__Prompt__. A complete response lists each line of the data below that includes the word "Viewport".

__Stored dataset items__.
:::
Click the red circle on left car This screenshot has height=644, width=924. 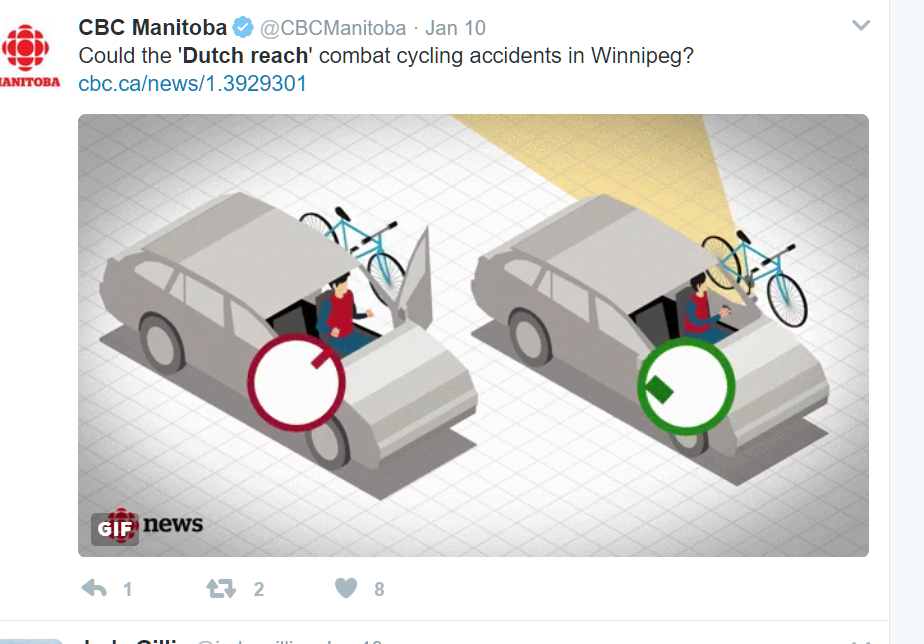pyautogui.click(x=296, y=382)
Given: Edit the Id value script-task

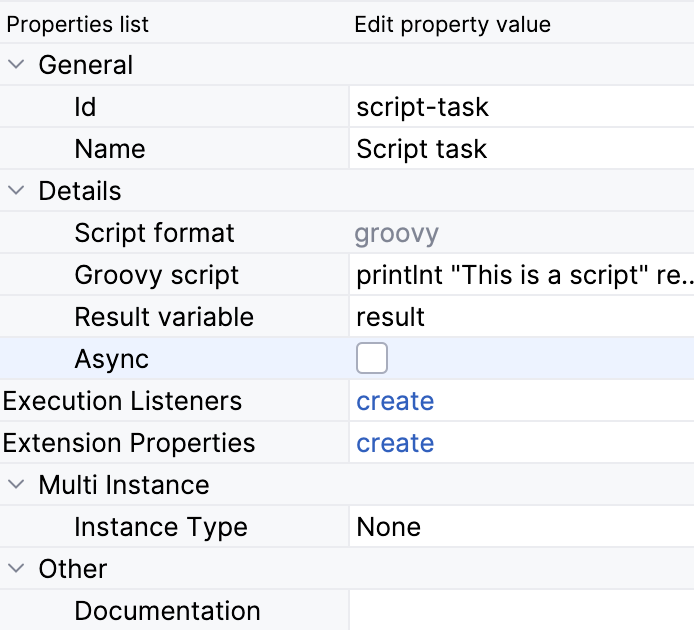Looking at the screenshot, I should (x=520, y=107).
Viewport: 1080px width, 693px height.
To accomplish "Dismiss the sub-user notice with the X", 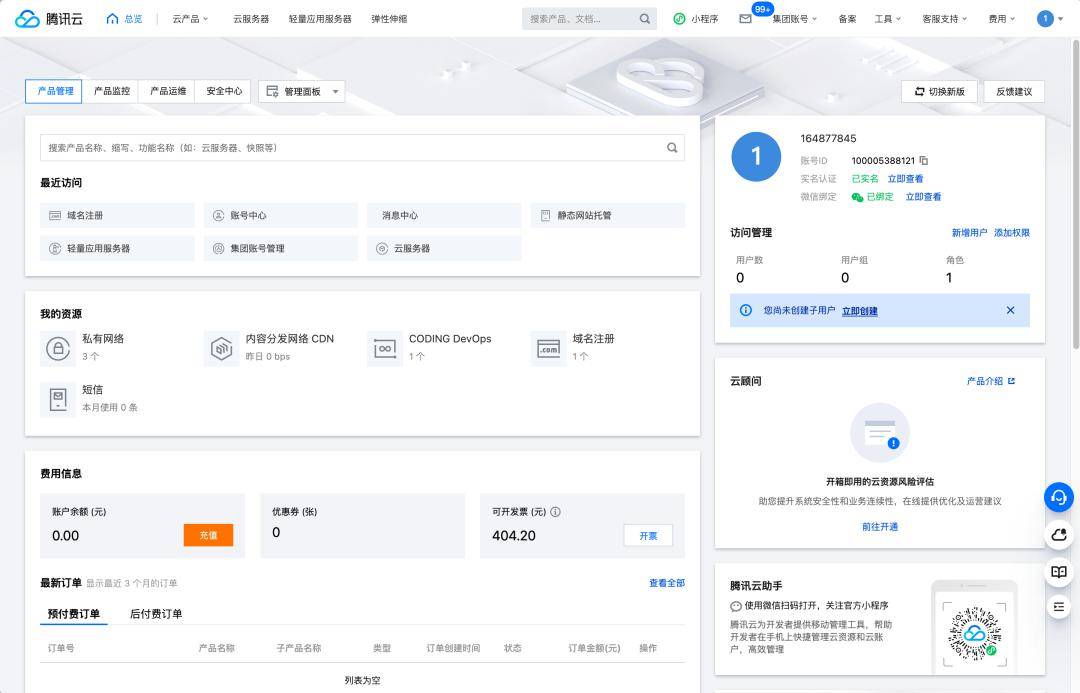I will point(1009,310).
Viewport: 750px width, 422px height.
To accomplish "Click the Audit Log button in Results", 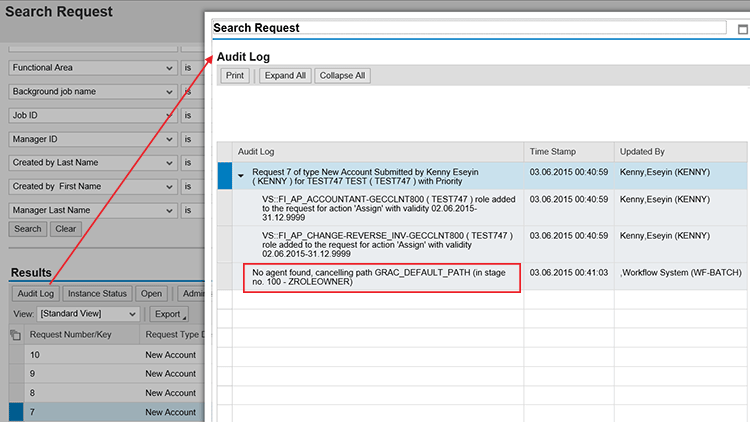I will (35, 294).
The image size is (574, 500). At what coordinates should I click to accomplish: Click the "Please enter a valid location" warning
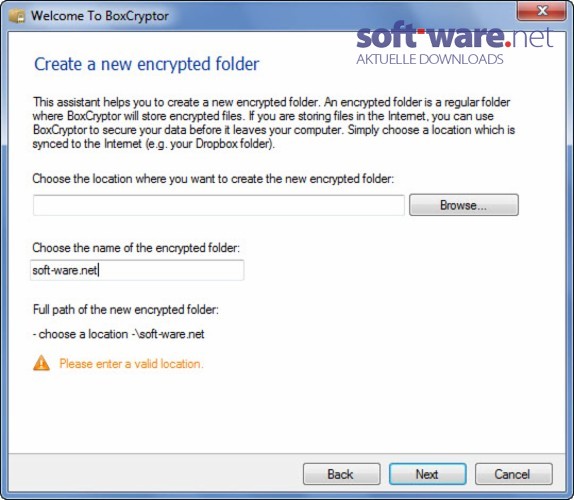tap(131, 364)
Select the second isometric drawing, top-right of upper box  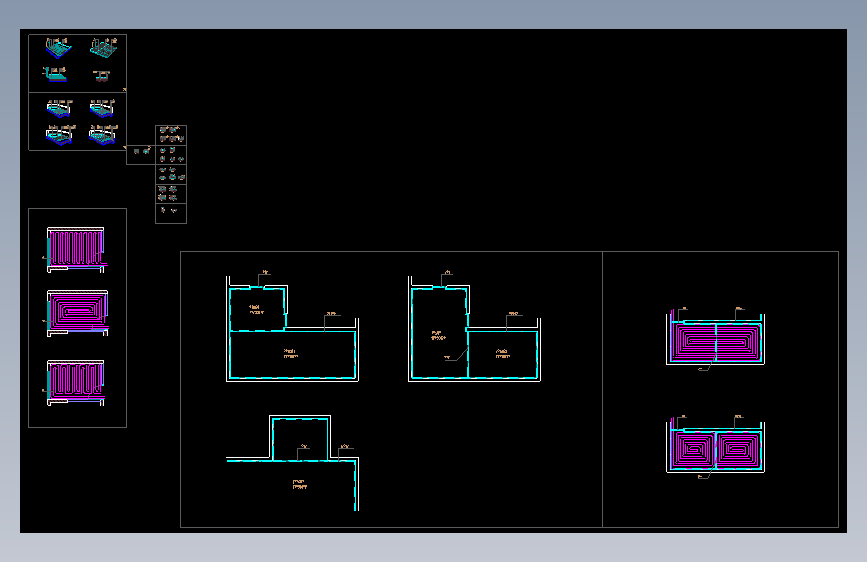[103, 48]
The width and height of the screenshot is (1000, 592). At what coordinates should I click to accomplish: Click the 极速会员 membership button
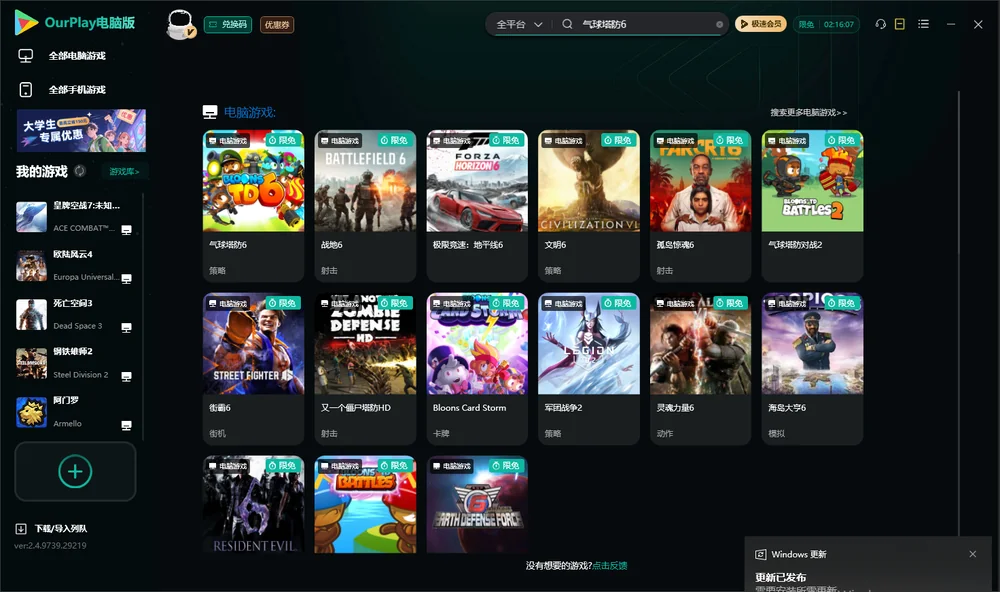(x=760, y=24)
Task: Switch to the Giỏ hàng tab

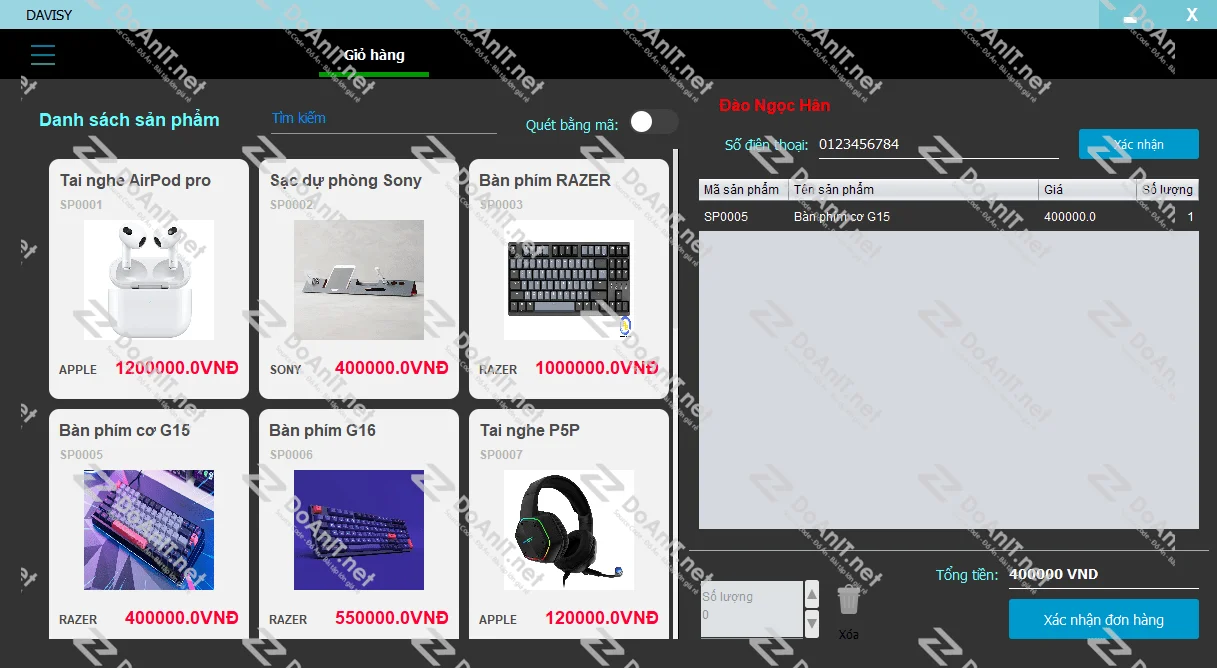Action: click(374, 55)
:::
__Completed task__.
Viewport: 1080px width, 693px height.
Viewport: 750px width, 422px height.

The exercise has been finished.